Histologicamente e nas fases iniciais, as células adipócitas necróticas são
rodeadas por infiltração de macrófagos lipídicos e neutrófilos; após dias, é
observada uma proliferação de fibroblastos, com aumento da vascularização e
infiltração por linfócitos e histiócitos na parede necrosada; com o tempo, as
células adiposas necrosadas são substituídas por macrófagos espumosos e são
encontradas células gigantes de corpos estranhos, sais de cálcio e pigmentos do
sangue; por fim, a lesão resolve com tecido de cicatrização5.
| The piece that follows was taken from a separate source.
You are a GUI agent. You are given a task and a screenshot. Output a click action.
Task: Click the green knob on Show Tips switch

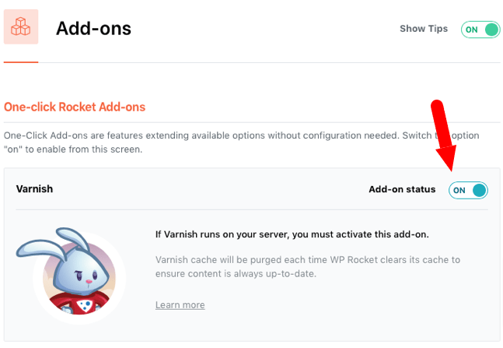tap(492, 30)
No caso que apresentamos, a doente era adulta, sem factores de risco
conhecidos, não era obesa e não apresentava trauma recente. A sintomatologia
clínica e radiológica foi típica, sendo o diagnóstico presuntivo estabelecido
pela TC de tórax. Não havia evidência de alterações estruturais na gordura
epipericárdica ou pedículo vascular descrito. Apesar de não haver diagnóstico
histológico confirmado, acreditamos que a evolução clínica e os achados
radiológicos permitem estabelecer o diagnóstico com elevado grau de segurança.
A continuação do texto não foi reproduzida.